Before we jump into the topic about the different uses of hemp, let’s take a brief minute to discuss what it is and what it isn’t.
Many people confuse hemp with marijuana. Yes, both plants are members of the cannabis family, but that is where their similarities end. Hemp might be closely related to marijuana, but it doesn’t contain the high levels of THC than marijuana does. In other words, industrial hemp doesn’t get you high as the amount of THC it has is less than 0.3%.
So then what are the different uses of hemp? We explore it here.
What is Hemp Used For?
Although the most talked about use for hemp is CBD oil, that is not the only thing it is used for. Hemp dates back thousands of years, and throughout those years, it has been used successfully by people for a variety of purposes.a In some area’s farmers were even required to dedicate a portion of their land to grow it.
With how versatile these plants are, it was a shame that it was outlawed along with marijuana. The good news, though, is people are once again waking up to just how useful hemp can be. Let’s talk about the different ways it can be used.
Food and Nutrition Uses Of Hemp
For those who eat healthily and are open to exploring new recipes, you will notice many of them call for hemp seeds. You can find these seeds in various health food stores with or without their shell. They may not be marketed as hemp seeds; they are often referred to as hemp hearts. Other food products include protein and milk.
In terms of nutrition, hemp protein is what we call a complete protein as it contains all nine of the amino acids humans require from foods. Compared to almond milk, hemp contains more protein and healthy fats and fewer calories than cow’s milk.

Raw data →
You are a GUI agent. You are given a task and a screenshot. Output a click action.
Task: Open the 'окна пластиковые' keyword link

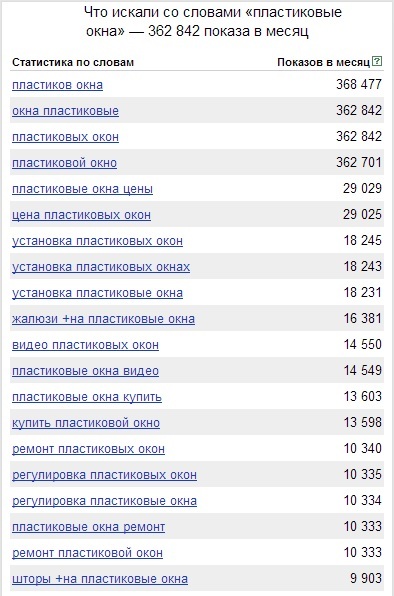65,111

Task instructions →
**A.** Answer these questions about the text on hemp, marking each answer with the matching numeral.
(i) What is the THC content of industrial hemp?
(ii) What name are hemp seeds often sold under?
(iii) How many of the amino acids that humans require from foods does hemp protein contain?
**B.** Carry on the text about the uses of hemp, starting after its last sentence.

Response list →
**A.**
(i) Less than 0.3%.
(ii) Hemp hearts.
(iii) All nine.

**B.**
Paper and Plastic
The use of hemp paper traces back to 200-150 BC, where China used it first for paper. Although China made the paper first, it was widely used by Ancient Egyptians for making paper, and the first draft of the United States Constitution was written on it. Hemp paper is made from either the hurd or the pulp of the plant. The hurd is known for better strength, but the pulp is just easier to work with. Plus, hemp paper doesn’t yellow in time, like the paper we currently use.
Although not as popular as paper, hemp is an excellent alternative to plastics. Considered bioplastics, the experts aren’t exactly how well hemp will work to replace our everyday plastic use. As it is a viable option, though, you might think replacing some plastic use is better than none.
These are only a handful of ways humans can use hemp. Hemp is currently being used as an alternative to cotton fibers in clothing and textiles as the fibrous stalks work well to weave into cloth. Others are talking about using hemp as an alternative to fossil fuels. The possibilities of hemp seem endless, and more ways to use this environmentally friendly crop are continually being discovered.